--- Exercise ---
Please repeat the records below exactly, but only from the line that contains "You are a computer-use agent. The width" onward, ending with the last line.

Data for processing below:

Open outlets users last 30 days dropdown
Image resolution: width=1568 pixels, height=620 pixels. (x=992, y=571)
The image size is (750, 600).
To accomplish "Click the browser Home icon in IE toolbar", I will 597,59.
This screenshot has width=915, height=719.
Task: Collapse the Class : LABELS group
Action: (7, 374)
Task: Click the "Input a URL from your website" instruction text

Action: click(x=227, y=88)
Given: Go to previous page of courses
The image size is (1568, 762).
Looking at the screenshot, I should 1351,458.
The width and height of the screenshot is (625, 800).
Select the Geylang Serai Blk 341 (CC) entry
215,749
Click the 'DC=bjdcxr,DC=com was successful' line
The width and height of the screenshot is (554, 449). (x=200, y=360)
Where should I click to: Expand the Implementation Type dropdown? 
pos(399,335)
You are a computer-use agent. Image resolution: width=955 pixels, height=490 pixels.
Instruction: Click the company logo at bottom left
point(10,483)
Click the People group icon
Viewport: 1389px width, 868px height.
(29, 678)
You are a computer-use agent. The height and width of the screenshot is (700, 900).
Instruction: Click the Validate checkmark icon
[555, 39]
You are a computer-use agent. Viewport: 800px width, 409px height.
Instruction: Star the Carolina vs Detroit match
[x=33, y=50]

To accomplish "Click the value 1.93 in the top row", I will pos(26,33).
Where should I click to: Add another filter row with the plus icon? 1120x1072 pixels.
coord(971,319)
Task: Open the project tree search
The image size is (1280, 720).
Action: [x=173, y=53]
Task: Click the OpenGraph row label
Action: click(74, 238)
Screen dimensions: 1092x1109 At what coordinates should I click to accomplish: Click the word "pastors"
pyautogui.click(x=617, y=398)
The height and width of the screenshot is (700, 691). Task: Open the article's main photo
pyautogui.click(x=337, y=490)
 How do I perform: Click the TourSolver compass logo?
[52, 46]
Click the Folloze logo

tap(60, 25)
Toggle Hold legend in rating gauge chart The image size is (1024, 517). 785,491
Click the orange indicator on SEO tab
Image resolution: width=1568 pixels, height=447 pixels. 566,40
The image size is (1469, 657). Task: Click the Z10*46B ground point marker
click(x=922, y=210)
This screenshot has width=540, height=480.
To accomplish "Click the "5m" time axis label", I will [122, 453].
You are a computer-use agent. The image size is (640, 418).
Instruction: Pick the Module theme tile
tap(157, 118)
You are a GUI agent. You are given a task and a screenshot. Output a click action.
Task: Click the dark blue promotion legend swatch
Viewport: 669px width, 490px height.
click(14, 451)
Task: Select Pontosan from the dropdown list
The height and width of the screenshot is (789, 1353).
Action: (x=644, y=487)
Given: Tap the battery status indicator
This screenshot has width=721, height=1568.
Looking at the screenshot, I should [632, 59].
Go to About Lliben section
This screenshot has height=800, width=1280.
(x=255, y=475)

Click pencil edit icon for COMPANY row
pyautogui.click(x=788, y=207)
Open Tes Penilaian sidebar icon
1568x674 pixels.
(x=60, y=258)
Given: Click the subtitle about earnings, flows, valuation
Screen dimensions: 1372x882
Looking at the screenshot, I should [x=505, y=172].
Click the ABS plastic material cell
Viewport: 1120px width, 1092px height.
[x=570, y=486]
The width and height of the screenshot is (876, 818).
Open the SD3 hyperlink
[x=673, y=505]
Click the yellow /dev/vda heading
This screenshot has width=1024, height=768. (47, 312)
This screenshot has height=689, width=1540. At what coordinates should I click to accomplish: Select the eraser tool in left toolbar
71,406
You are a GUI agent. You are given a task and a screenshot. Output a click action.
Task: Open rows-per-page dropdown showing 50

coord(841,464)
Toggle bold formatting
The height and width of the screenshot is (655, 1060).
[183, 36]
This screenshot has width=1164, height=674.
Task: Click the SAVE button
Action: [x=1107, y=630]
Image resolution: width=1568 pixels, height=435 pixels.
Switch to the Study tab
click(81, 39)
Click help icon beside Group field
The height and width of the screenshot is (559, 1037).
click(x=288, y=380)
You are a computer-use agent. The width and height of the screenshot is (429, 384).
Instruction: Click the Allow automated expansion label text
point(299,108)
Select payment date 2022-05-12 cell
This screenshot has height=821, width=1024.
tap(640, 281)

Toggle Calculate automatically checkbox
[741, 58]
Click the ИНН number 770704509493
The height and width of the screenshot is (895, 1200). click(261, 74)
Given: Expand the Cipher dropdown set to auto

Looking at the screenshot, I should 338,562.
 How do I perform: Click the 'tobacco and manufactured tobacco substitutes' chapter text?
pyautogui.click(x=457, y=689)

End of Data for processing.

--- Your response ---
You are a computer-use agent. The width and height of the screenshot is (429, 384).
Instruction: Click the Allow automated expansion label text
point(299,108)
Select payment date 2022-05-12 cell
This screenshot has height=821, width=1024.
tap(640, 281)

Toggle Calculate automatically checkbox
[741, 58]
Click the ИНН number 770704509493
The height and width of the screenshot is (895, 1200). click(261, 74)
Given: Expand the Cipher dropdown set to auto

Looking at the screenshot, I should 338,562.
 How do I perform: Click the 'tobacco and manufactured tobacco substitutes' chapter text?
pyautogui.click(x=457, y=689)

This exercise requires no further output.